::: Page extract

He Fixed His Own Heart

When Tal Goles­worthy was told he needed life-saving heart surgery in 1993, he said no. He decided he would fix himself.  

By Sorrel Downer Published Jul 21, 2021 22:38:47 IST
2021-07-21T22:38:47+05:30
2021-07-21T22:38:47+05:30
He Fixed His Own Heart  Dave Imms

When Tal Goles­worthy (above) was told he needed life-saving heart surgery in 1993, he said no.

Golesworthy has Marfan syndrome, a genetic condition affecting the strength and elasticity of connective body tissues, including blood vessels. Back in 1993, when he was living in Cheltenham, in the west of En­gland, his doctor told him that a major artery in his heart, the aorta, was so enlarged that it would inevitably rupture unless he under­went major surgery. “They talked through the surgical options,” says Golesworthy, “and I was not interested. The operation really didn’t look attractive.”

What he particularly didn’t like was having to be on blood thinners after the operation, something that would prevent blood clots but presented its own risks: “I was riding motorbikes then, and skiing, so my whole lifestyle would have been affected. ”By 2000, however, his condition had worsened. Realizing something had to be done, Goles­worthy put his years of experience as a research-and-development engineer with the United Kingdom’s National Coal Board to good use. He decided he would fix himself.

“Learning new stuff and developing new ideas, that was my job,” Goles­worthy says. A bulging aorta, he reckoned, was much like a bulging hydraulic hose—it needed external support. And wrapping something around the outside of the aorta would require a less invasive operation. So Goles­worthy subjected himself to 30 hours in an MRI scanner; used 3D printing to create a physical replica of the faulty part of his heart (the aortic root); and then used soft, porous textile mesh to make a sleeve to fit around it.

“Luckily, I’d done a lot of work with technical textiles, looking at filters for flue gases in coal-fire processes,” he says. Sheer determination coupled with an original yet practical solution won him the support of two leading cardio­thoracic surgeons and helped him raise the money to develop his idea. In May 2004, at the age of 47, he became the guinea pig for his own invention, the ExoVasc Personalised External Aortic Root Support (PEARS).

The operation was a success. It has since been used by surgeons in the United Kingdom, Ireland, Belgium, Czech Republic, New Zealand, Australia and the Netherlands. “When you’re as motivated as I was,” Golesworthy told mosaic.com, “you make things happen.”

::::::
::: Supplied data

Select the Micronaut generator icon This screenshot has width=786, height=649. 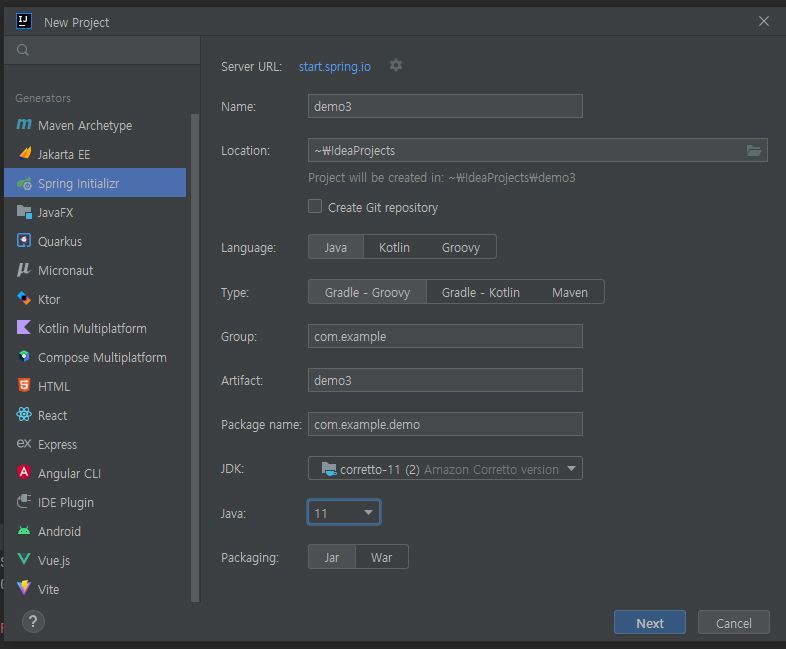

::::::

> [Exercise instructions] Could you write out the part of the heart-repair article starting with "What he particularly" and going on through "use. He decided he would fix himself.", word for word?

> [Exercise response]
What he particularly didn’t like was having to be on blood thinners after the operation, something that would prevent blood clots but presented its own risks: “I was riding motorbikes then, and skiing, so my whole lifestyle would have been affected. ”By 2000, however, his condition had worsened. Realizing something had to be done, Goles­worthy put his years of experience as a research-and-development engineer with the United Kingdom’s National Coal Board to good use. He decided he would fix himself.